Huston, Nancy: Ein winziger Makel
Kurzkritik – Was meinen Sie? – Ausführliche Besprechung – Infos
Roman
Aus dem Französischen von Uli Aumüller und Claudia Steinitz
Hardcover: Rowohlt, 2008
Taschenbuch: Rowohlt, 2009
(2006)
Inhalt:
Sol und Erra sind beide sechs Jahre alt, doch zwischen ihnen liegen Welten. Sol, verwöhnt, altklug und öfter im Internet unterwegs, als seine Mutter erfahren darf, lebt in jenem Land, in dem «Gott mit Bush befreundet ist». Erra, das glückliche Mädchen mit der Wunderstimme, das in Trümmern spielt, salutiert noch vor Adolf Hitler. Erra ist Sols Urgroßmutter. Über Generationen sind die beiden verbunden, und über Generationen wurde in der Familie ein düsteres Geheimnis weitergereicht.
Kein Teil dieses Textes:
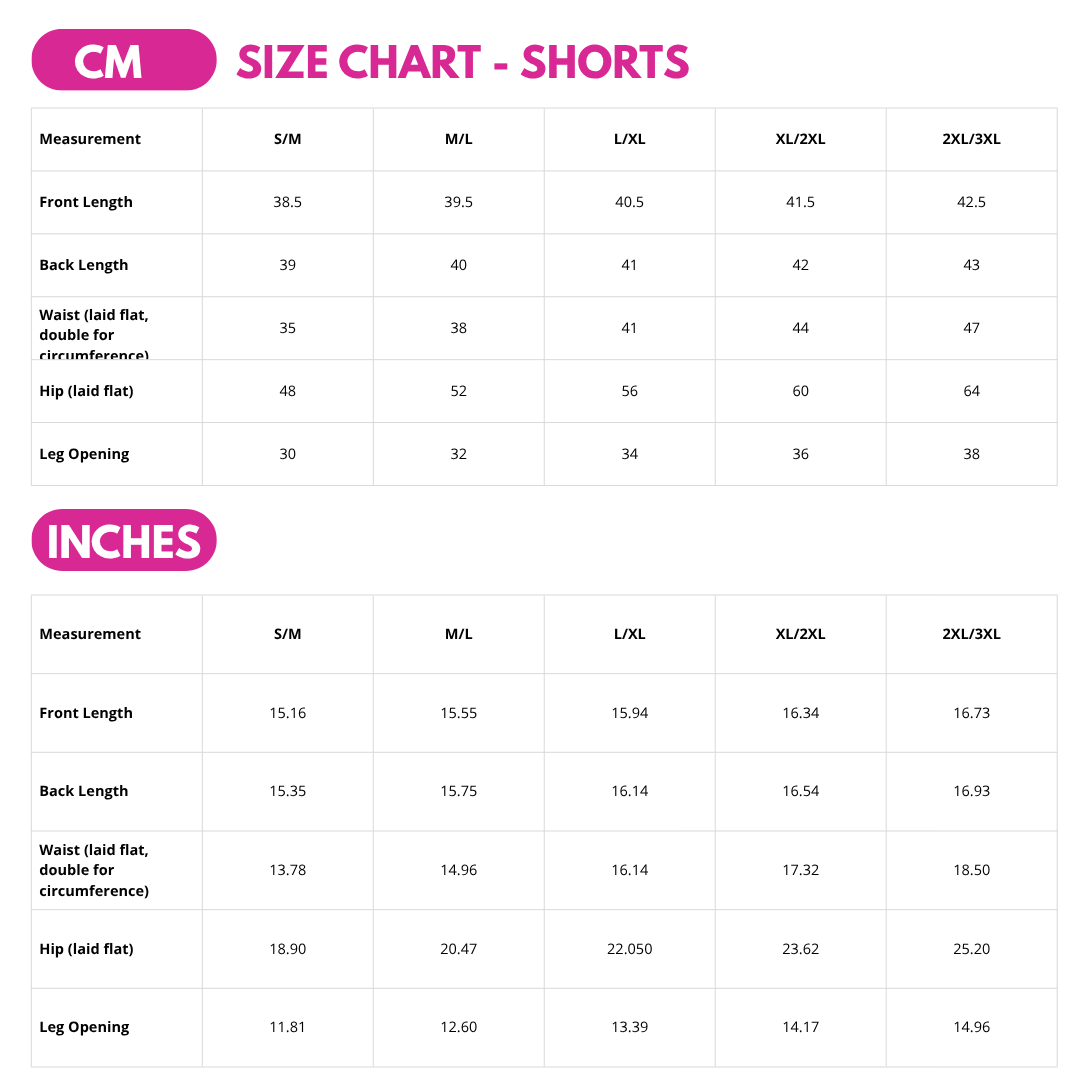Image resolution: width=1080 pixels, height=1080 pixels.
Task: Select the Hip (laid flat) label in inches table
Action: (x=86, y=949)
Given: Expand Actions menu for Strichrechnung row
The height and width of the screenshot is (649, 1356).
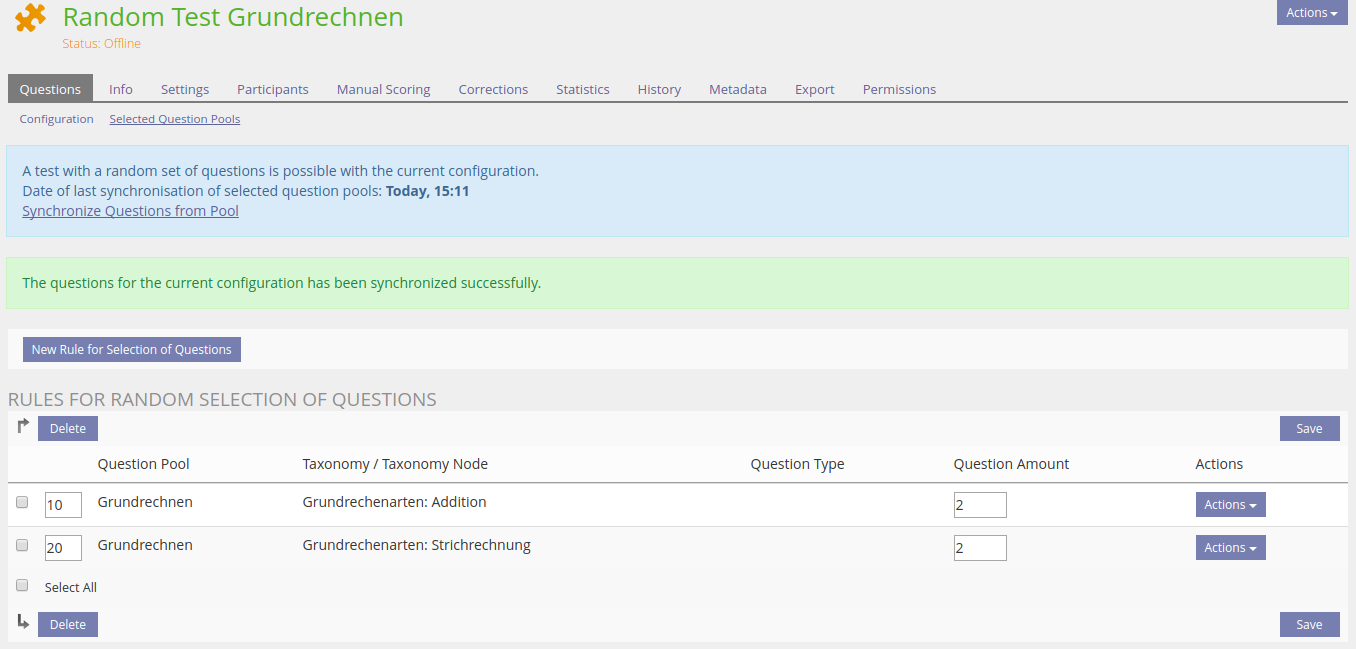Looking at the screenshot, I should [1230, 548].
Was ist etwa mit dem hässlichen Muttermal an Sols Schläfe, das er sich wegoperieren lässt? Was mit dem grenzenlosen Hass seines Vaters? Es bleibt den Kindern überlassen, die Brüche und Verwerfungen in den Erzählungen ihrer Eltern zu deuten. (Pressetext)
Kurzkritik:
Ein eigenartiger Zauber geht aus von diesem Roman aus: Hier wird eine Familie nicht bloß über Generationen hinweg, sondern aus immer wieder anderer Perspektive dargestellt: … wenn man ihnen zuhört, kann man kaum glauben, dass sie von demselben Menschern sprechen.
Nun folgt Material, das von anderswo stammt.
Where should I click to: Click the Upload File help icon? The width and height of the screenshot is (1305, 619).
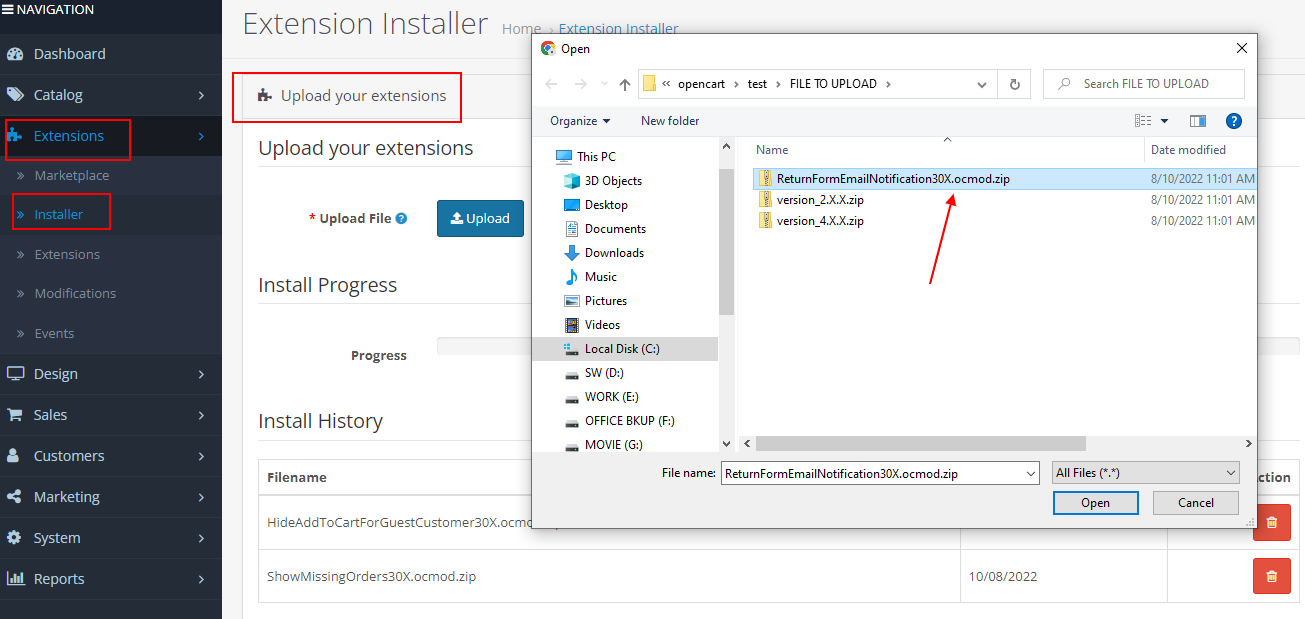[x=401, y=218]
Doch es sind dieselben Menschen, und es ist atemberaubend geschrieben, wie diese einmal von sich selbst und dann von den anderen erlebt werden, und es ist verblüffend, was für authentisch wirkende Verbindungen Huston zwischen ihnen geschaffen hat.
Werner gibt (5 von 5 Eselsohren)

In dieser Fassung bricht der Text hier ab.